Десять Заповедей – сущность Ветхого завета. И Новый завет постоянно обращается к авторитету Писания, ибо Христос пришел исполнить его. Ветхий завет, таким образом, является фундаментом, на котором воздвигнуто здание христианства. Ни единого камня нельзя изъять из фундамента, не рискуя разрушить все здание. Однако как христианским апологетам отвечать на упреки евреев, что практика церкви противоречит ее древнееврейской теории? Требовался какой-то довод, прежде всего для того, чтобы убедить самих христиан, что еврейские аргументы лишены смысла. Логика еврейских рассуждений глубоко ранила христианскую душу, порождая чувство греха. Таким образом, иудаизм почувствовал, что он в состоянии взять реванш, развернув одновременную борьбу на двух фронтах. Битва за души вне пределов христианства среди упрямого необращенного еврейства была для церковных властей менее страшна, чем борьба, развернувшаяся внутри христианства, между поверхностным христианским язычеством эллинистического происхождения и по-еврейски утонченным христианским сознанием.

После номинального обращения в христианство эллинистического языческого мира в IV в. разногласия внутри теперь уже панэллинской церкви затмили спор между христианами и иудеями. Но богословская война на внешнем фронте вновь вспыхнула в VI–VII вв. как результат пуританского самоочищения, начавшегося в конце V в. в палестинской еврейской общине. Местная реакция еврейства, направленная против распущенности внутри своей общины, допускавшей под влиянием христианства изображения в синагогах животных и даже изображения людей, была лишь эпизодом в длительной христиано-иудейской борьбе. Если посмотреть на череду разногласий между христианскими иконопочитателями и христианскими же иконоборцами, невольно поражаешься упорству и размаху борьбы.

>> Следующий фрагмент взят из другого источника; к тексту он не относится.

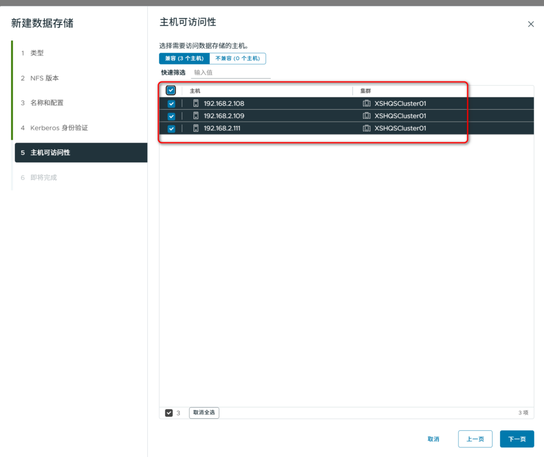Uncheck host 192.168.2.109 checkbox
544x457 pixels.
click(x=171, y=116)
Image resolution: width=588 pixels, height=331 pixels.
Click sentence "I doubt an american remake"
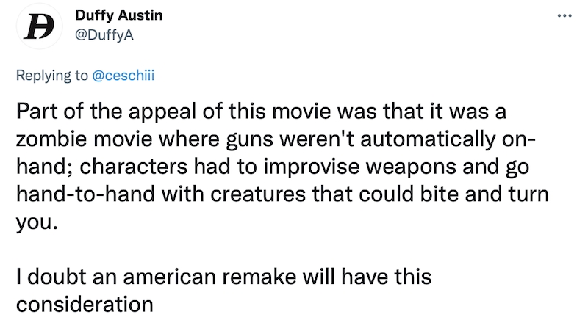click(223, 291)
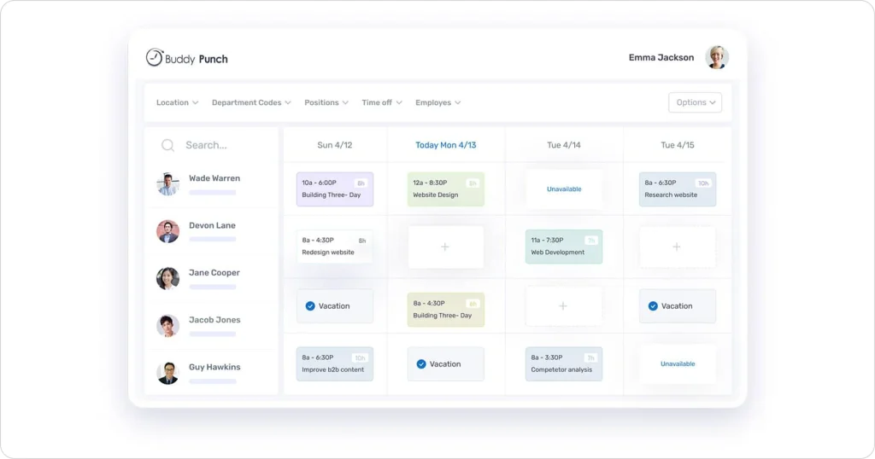Screen dimensions: 875x459
Task: Click Wade Warren's avatar photo
Action: tap(167, 184)
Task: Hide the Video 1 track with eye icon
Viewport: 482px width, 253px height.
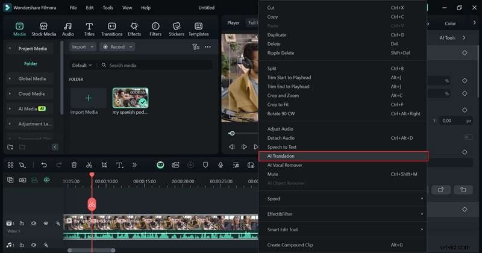Action: pyautogui.click(x=46, y=223)
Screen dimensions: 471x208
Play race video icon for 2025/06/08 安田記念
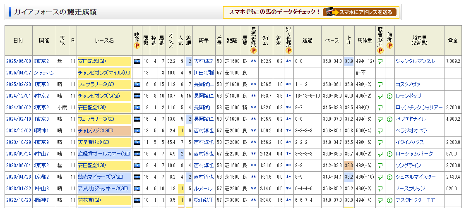(x=137, y=61)
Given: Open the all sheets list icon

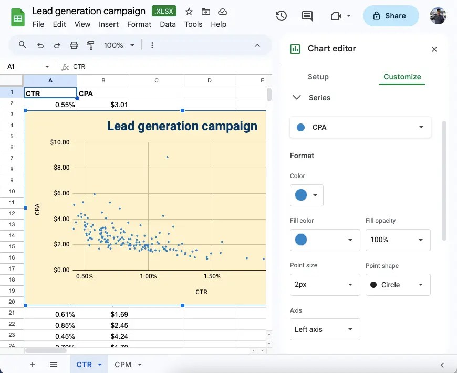Looking at the screenshot, I should click(54, 364).
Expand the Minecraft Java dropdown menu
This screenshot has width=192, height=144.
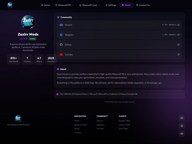tap(90, 5)
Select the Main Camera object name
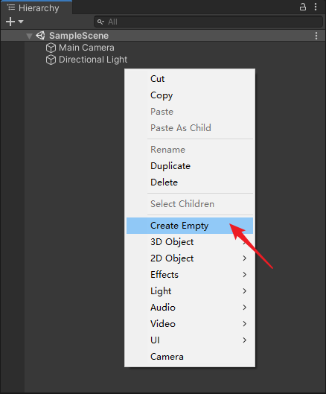The height and width of the screenshot is (394, 326). coord(86,48)
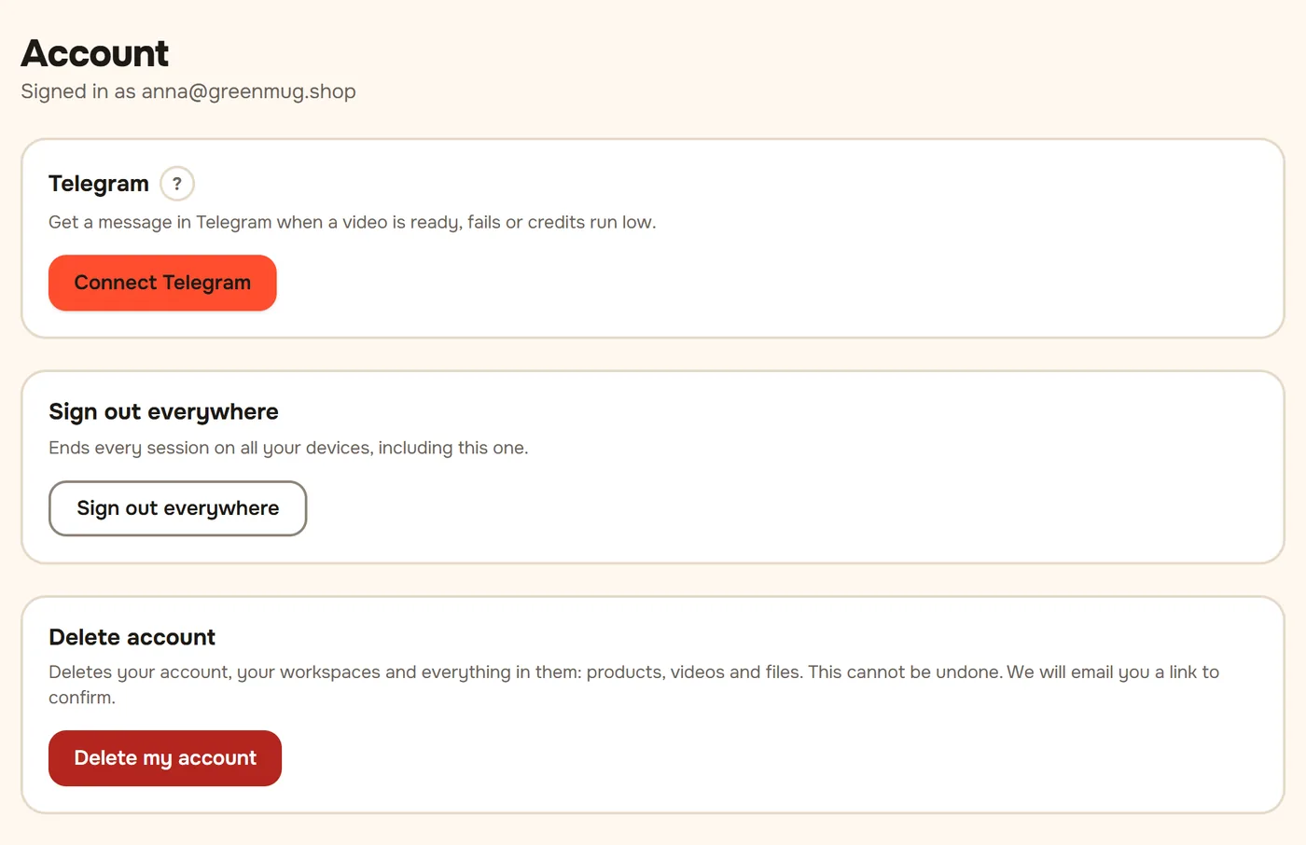Click the anna@greenmug.shop email address text
Screen dimensions: 1306x845
[248, 91]
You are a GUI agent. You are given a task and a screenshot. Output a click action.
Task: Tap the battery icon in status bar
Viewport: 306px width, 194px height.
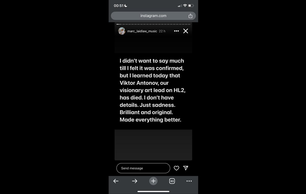[191, 6]
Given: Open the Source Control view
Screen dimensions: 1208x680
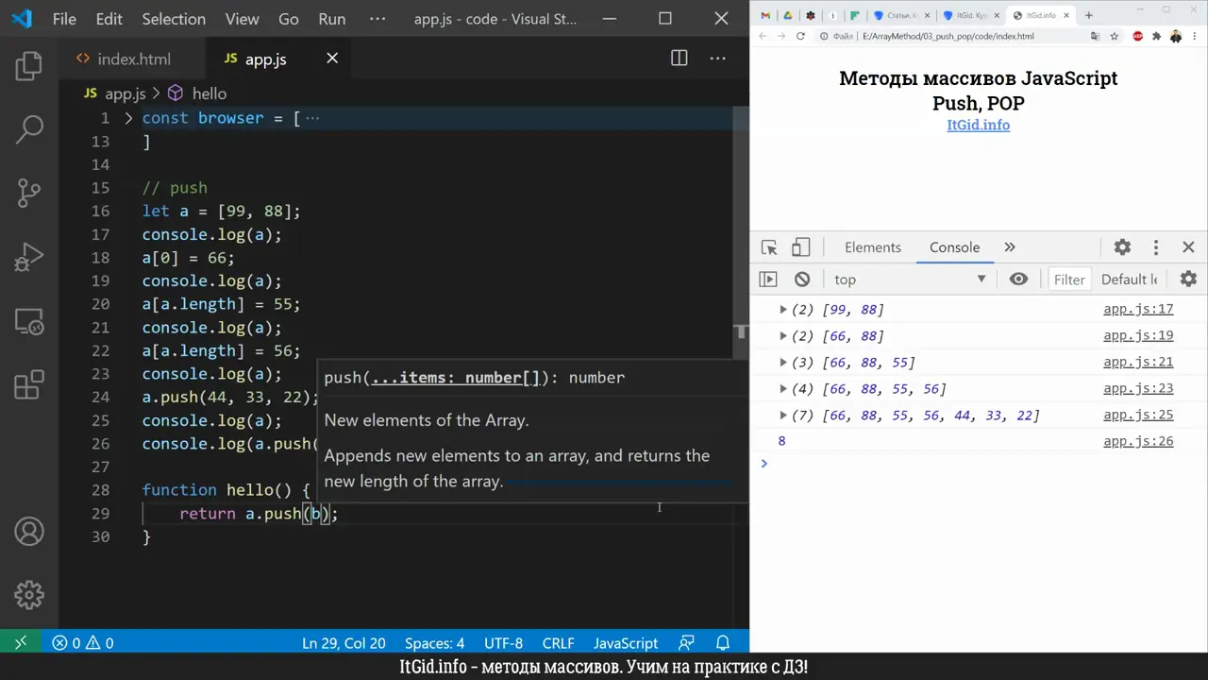Looking at the screenshot, I should tap(29, 192).
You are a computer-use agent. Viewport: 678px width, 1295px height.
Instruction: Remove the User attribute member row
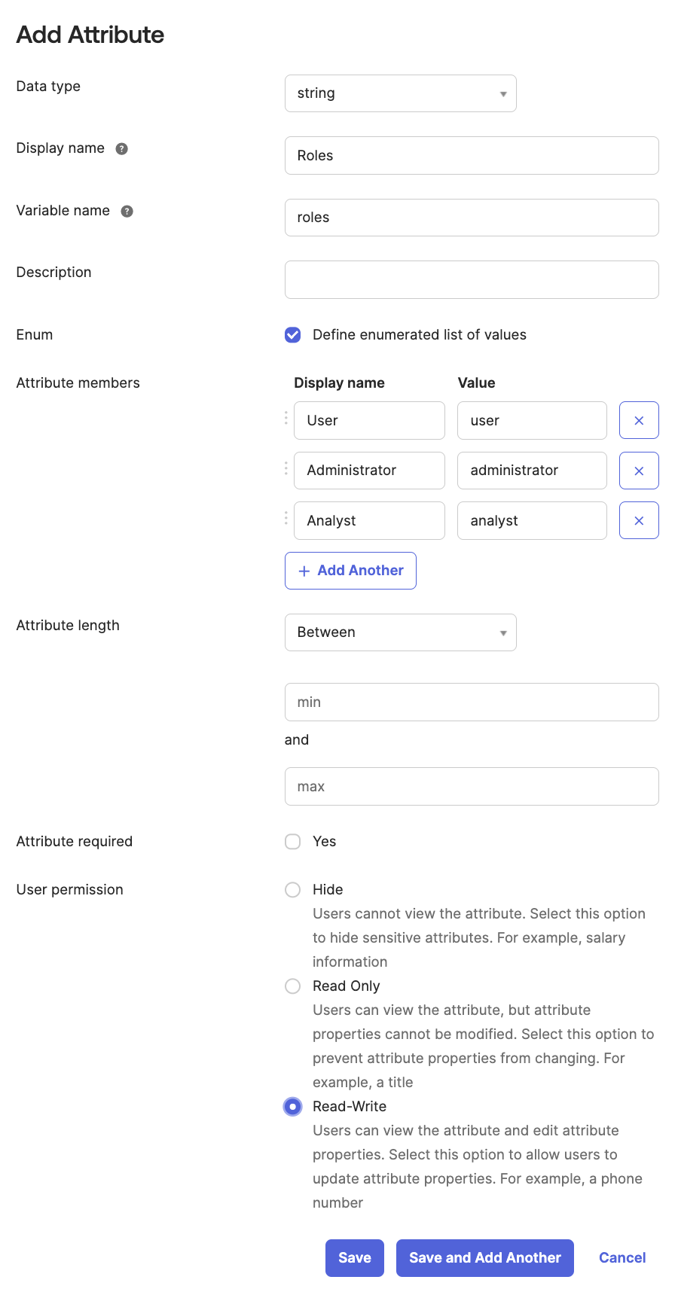[x=638, y=420]
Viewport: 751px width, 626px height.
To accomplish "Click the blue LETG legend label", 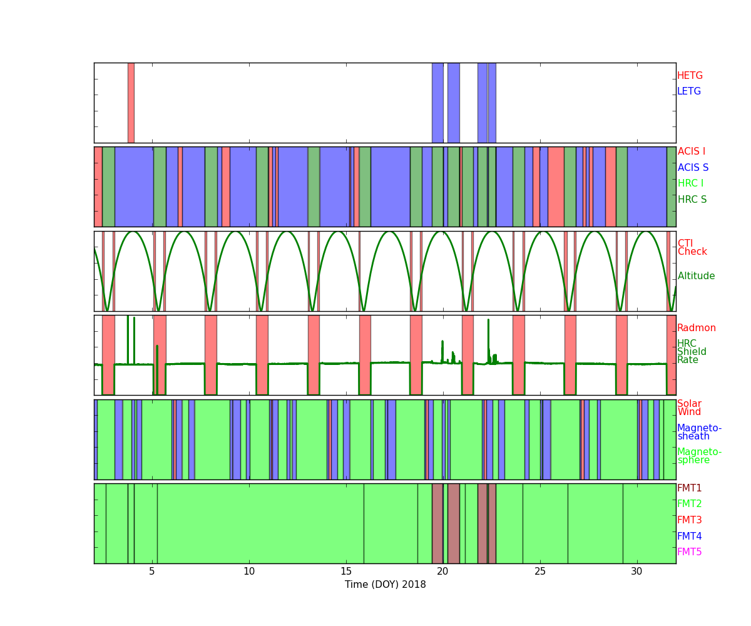I will (688, 91).
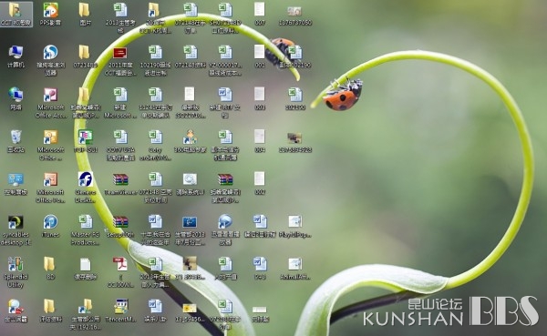Launch the Microsoft Office Access shortcut
This screenshot has width=547, height=336.
(x=50, y=95)
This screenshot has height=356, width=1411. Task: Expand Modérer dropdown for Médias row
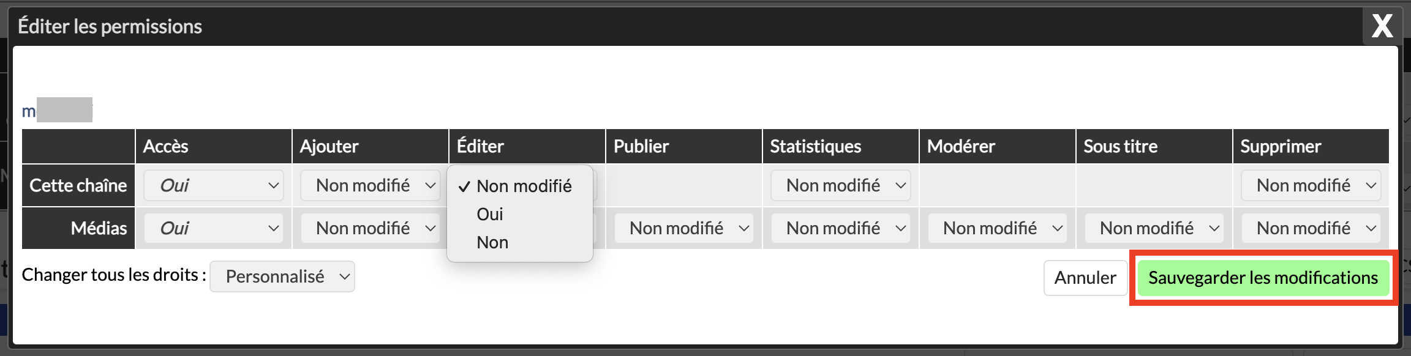point(997,228)
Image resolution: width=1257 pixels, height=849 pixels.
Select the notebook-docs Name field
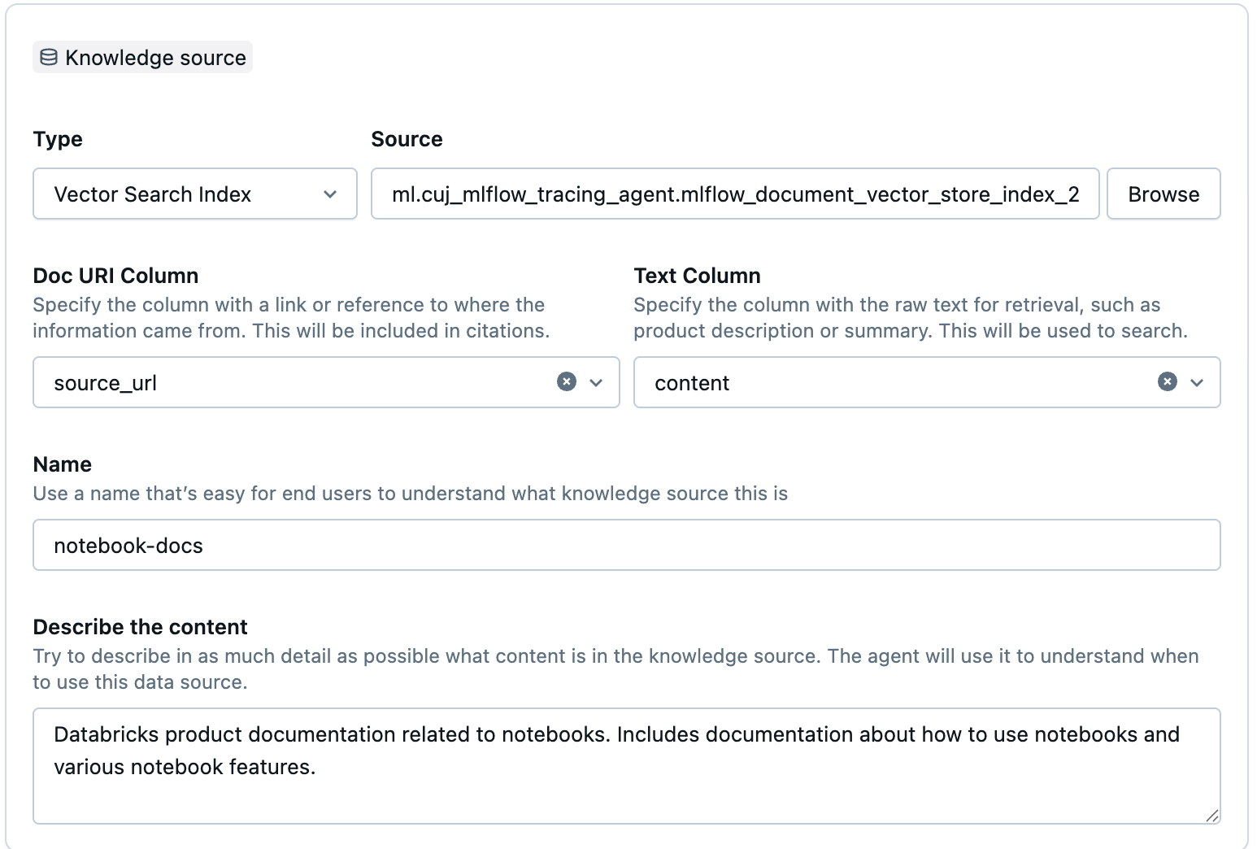click(626, 545)
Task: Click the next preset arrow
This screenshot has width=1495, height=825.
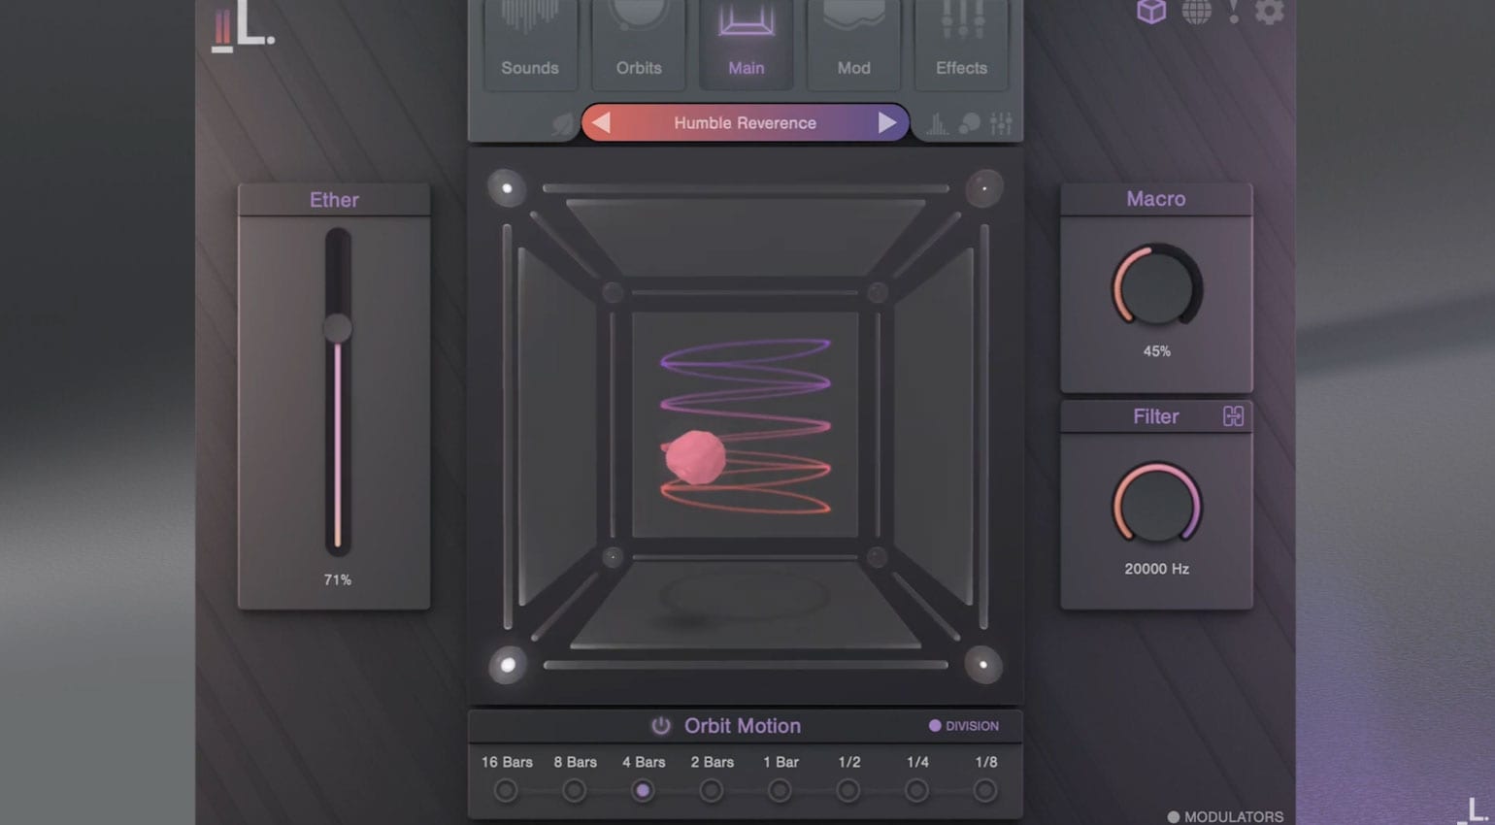Action: [888, 122]
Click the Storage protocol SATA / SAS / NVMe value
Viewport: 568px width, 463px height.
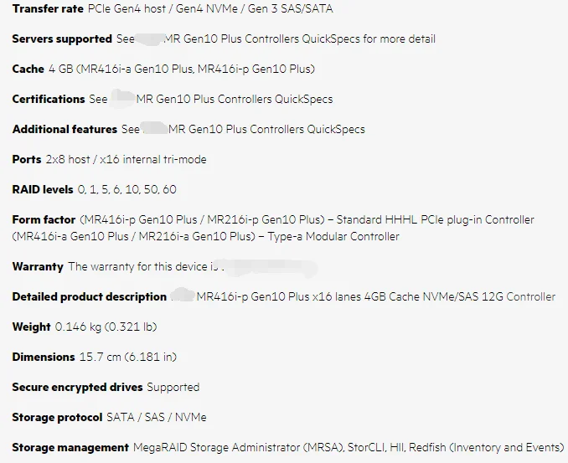click(x=157, y=417)
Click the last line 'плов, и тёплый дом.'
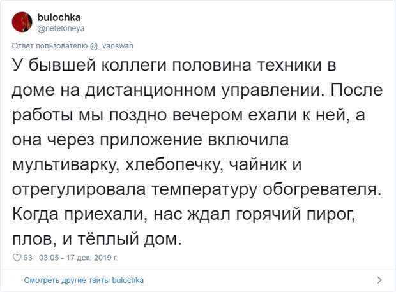The width and height of the screenshot is (396, 292). [x=97, y=239]
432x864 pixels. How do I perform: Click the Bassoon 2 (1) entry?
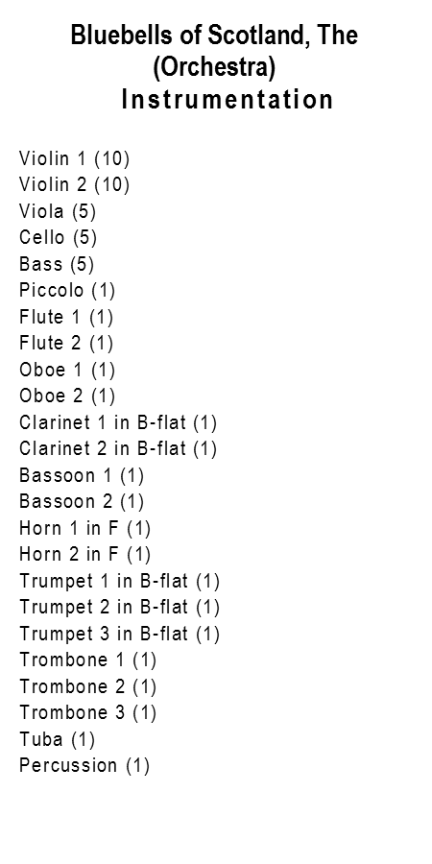[x=82, y=501]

С самого начала, с момента победы христианской церкви над языческим режимом императора Диоклетиана, мы видим, как конфликт, вспыхнув, почти ни разу не угасал полностью, продолжаясь из века в век в течение всей христианской эры.

Исторические свидетельства подтверждают витальность иконоборческого движения как в центре, так и на окраинах христианства в течение четырех столетий вплоть до того момента, когда византийский император Лев Исавриец сам присоединился к нему; и они объясняют также, как случилось, что в православном христианстве этот призрак иудейской иконофобии смог столь резко самоутвердиться. В 726 г., когда началась кампания разрушения образов, это уже была не эвокация призрака из мертвых, потому что призрак к тому времени был успешно вызван и витал в течение нескольких столетий. Это был удобный случай дать призраку завладеть сознанием своей жертвы.